*Information shown*
-- -- --

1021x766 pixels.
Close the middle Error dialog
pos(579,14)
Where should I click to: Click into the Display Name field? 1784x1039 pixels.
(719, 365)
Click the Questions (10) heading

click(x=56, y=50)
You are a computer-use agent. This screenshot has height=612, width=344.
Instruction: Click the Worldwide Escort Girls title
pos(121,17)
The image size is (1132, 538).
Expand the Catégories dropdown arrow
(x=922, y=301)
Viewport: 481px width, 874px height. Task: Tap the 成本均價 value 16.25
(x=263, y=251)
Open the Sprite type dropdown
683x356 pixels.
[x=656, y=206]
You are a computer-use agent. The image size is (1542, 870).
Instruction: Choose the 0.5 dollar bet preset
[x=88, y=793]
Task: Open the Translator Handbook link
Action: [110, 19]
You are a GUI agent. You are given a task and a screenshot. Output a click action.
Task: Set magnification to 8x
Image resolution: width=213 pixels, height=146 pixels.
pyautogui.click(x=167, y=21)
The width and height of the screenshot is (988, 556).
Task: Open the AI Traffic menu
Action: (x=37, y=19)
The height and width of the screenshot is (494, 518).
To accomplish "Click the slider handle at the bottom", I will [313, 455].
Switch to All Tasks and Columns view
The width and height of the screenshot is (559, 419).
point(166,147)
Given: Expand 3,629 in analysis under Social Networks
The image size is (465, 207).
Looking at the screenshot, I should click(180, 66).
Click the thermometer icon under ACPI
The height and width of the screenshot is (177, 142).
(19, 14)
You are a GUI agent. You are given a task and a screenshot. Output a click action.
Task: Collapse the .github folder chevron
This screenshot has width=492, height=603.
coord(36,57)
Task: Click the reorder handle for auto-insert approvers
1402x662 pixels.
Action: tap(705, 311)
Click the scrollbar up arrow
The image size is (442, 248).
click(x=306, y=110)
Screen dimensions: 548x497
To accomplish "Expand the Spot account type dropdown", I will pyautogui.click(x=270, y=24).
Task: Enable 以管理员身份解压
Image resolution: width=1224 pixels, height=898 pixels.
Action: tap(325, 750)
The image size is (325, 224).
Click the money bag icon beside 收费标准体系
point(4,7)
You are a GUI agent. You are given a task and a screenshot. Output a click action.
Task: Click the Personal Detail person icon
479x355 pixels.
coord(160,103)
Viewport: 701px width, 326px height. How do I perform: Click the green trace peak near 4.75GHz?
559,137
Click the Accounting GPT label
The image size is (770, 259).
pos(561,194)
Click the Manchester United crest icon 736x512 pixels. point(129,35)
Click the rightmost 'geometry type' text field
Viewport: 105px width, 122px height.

-- -- --

*Activity*
Once you have read the entries above, copy them out exactly as they were given.

*Answer to this exercise*
1021x766 pixels.
Close the middle Error dialog
pos(579,14)
Where should I click to: Click into the Display Name field? 1784x1039 pixels.
(719, 365)
Click the Questions (10) heading

click(x=56, y=50)
You are a computer-use agent. This screenshot has height=612, width=344.
Instruction: Click the Worldwide Escort Girls title
pos(121,17)
The image size is (1132, 538).
Expand the Catégories dropdown arrow
(x=922, y=301)
Viewport: 481px width, 874px height. Task: Tap the 成本均價 value 16.25
(x=263, y=251)
Open the Sprite type dropdown
683x356 pixels.
[x=656, y=206]
You are a computer-use agent. The image size is (1542, 870).
Instruction: Choose the 0.5 dollar bet preset
[x=88, y=793]
Task: Open the Translator Handbook link
Action: [110, 19]
You are a GUI agent. You are given a task and a screenshot. Output a click action.
Task: Set magnification to 8x
Image resolution: width=213 pixels, height=146 pixels.
pyautogui.click(x=167, y=21)
The width and height of the screenshot is (988, 556).
Task: Open the AI Traffic menu
Action: (x=37, y=19)
The height and width of the screenshot is (494, 518).
To accomplish "Click the slider handle at the bottom", I will [313, 455].
Switch to All Tasks and Columns view
The width and height of the screenshot is (559, 419).
point(166,147)
Given: Expand 3,629 in analysis under Social Networks
The image size is (465, 207).
Looking at the screenshot, I should click(180, 66).
Click the thermometer icon under ACPI
The height and width of the screenshot is (177, 142).
(19, 14)
You are a GUI agent. You are given a task and a screenshot. Output a click action.
Task: Collapse the .github folder chevron
This screenshot has width=492, height=603.
coord(36,57)
Task: Click the reorder handle for auto-insert approvers
1402x662 pixels.
Action: tap(705, 311)
Click the scrollbar up arrow
The image size is (442, 248).
click(x=306, y=110)
Screen dimensions: 548x497
To accomplish "Expand the Spot account type dropdown", I will pyautogui.click(x=270, y=24).
Task: Enable 以管理员身份解压
Image resolution: width=1224 pixels, height=898 pixels.
Action: tap(325, 750)
The image size is (325, 224).
Click the money bag icon beside 收费标准体系
point(4,7)
You are a GUI agent. You are given a task and a screenshot. Output a click action.
Task: Click the Personal Detail person icon
479x355 pixels.
coord(160,103)
Viewport: 701px width, 326px height. How do I perform: Click the green trace peak near 4.75GHz?
559,137
Click the Accounting GPT label
The image size is (770, 259).
pos(561,194)
Click the Manchester United crest icon 736x512 pixels. point(129,35)
Click the rightmost 'geometry type' text field
Viewport: 105px width, 122px height.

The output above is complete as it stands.